Yo, here to talk about MHA.
The latest season has been alright. I think the content is definitely carrying, and although the animation isn't as strong as the second season, or other seasonal shows right now, its still got a decent number of animation highlights each episode.
In terms of the manga, things look like they will continue to get more choatic with Kurogiri being set free. Honestly, the sub plots have been the thing I've enjoyed the most, though I feel like Hori's lack of preparation is meaning that he has to do a crap ton with the characters spontaneously and I'm not sure that works most of the time.
Its also very clear that he doesn't actually have a deep analysis of social issues or solutions to them beyond noting "social issues actually exist". I wouldn't even say Hori's message is as challenging as something like One Piece, which is tonally a series a lot less mature, but still promotes more radical messages.
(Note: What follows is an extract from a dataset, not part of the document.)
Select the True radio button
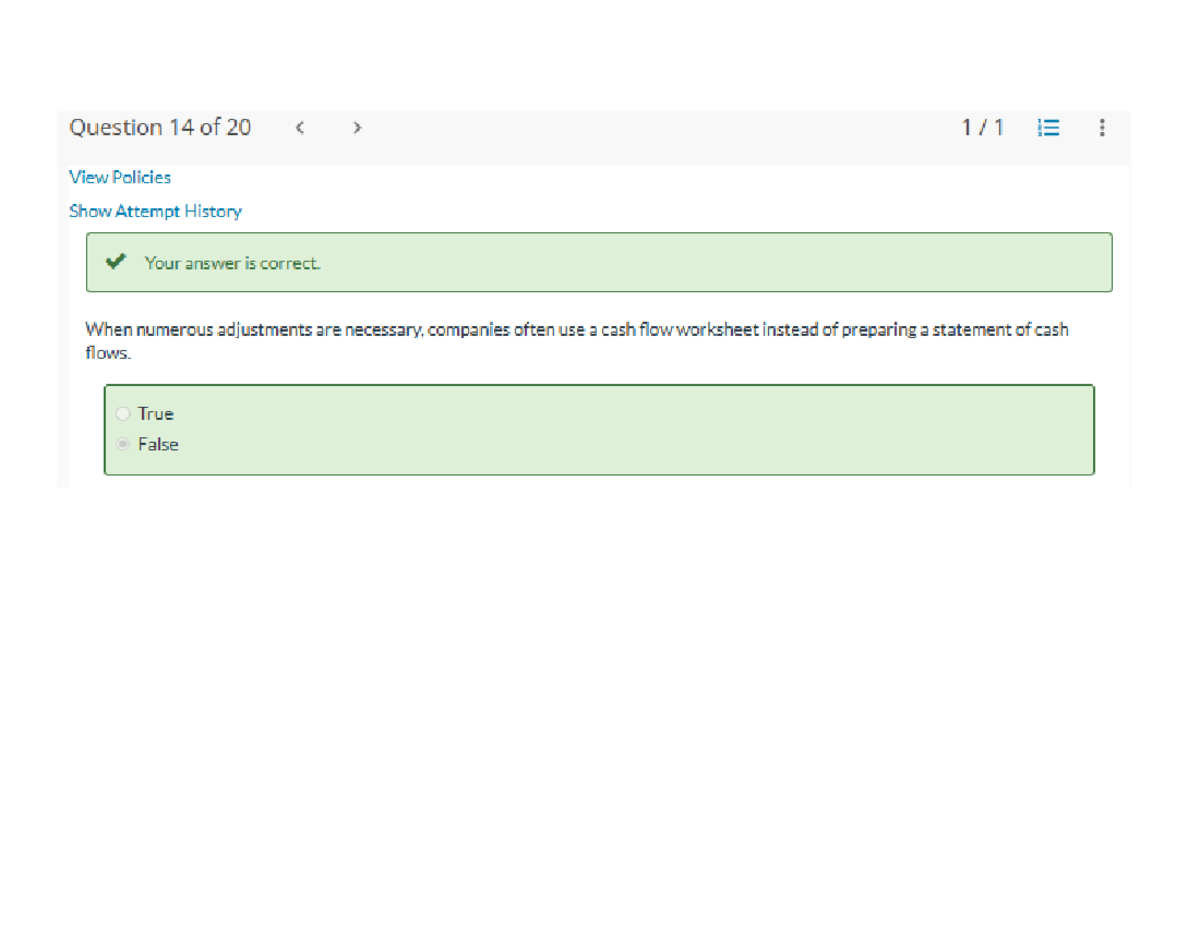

I don't particularly care for how One Piece presents racism in Fishman discrimination, but at the very least there is a greater focus on systems like slavery which perpetuate racism, and the freedom fighters(specifically referring to the sun pirates, not the Arlong or new Arlong Pirates, who are supremacist groups) aren't shown to be led by just misguided evil people. Again, I don't think its presentation is perfect, but it has some meat to it.
MHA's discrimination arc is weird. Quirks are innate, and heteromorph discrimination is purely superficial in nature. The comments around "high rates of incarceration" and stuff definitely makes it shape up to be more of a race allegory, but really, I think you could easily substitute other minorities into the allegory just as easily.
However, I think its issue comes from its lack of any sort of systems based analysis. Like, its more than people just thinking other people are gross and having prejudice. Those ideas don't pop out of nowhere and they don't exist without some kind of point.
Like, using the One Piece analogy, there were potential benefits for facilitating discrimination against fishmen for the purposes of the One Piece slave trade.
Hell, with other examples, you could point out how cultures or religions were crushed for the sake of hegemony.
Whats the point of mutant discrimination in MHA, a series filled with powers and abilities that made establishing a single hegemonic norm really silly?
Hell, the series could even have made a point of pointing out the silliness of mutant discrimination in a series with characters with tons of different appearances(hell, there are tons of human characters with non human characteristics).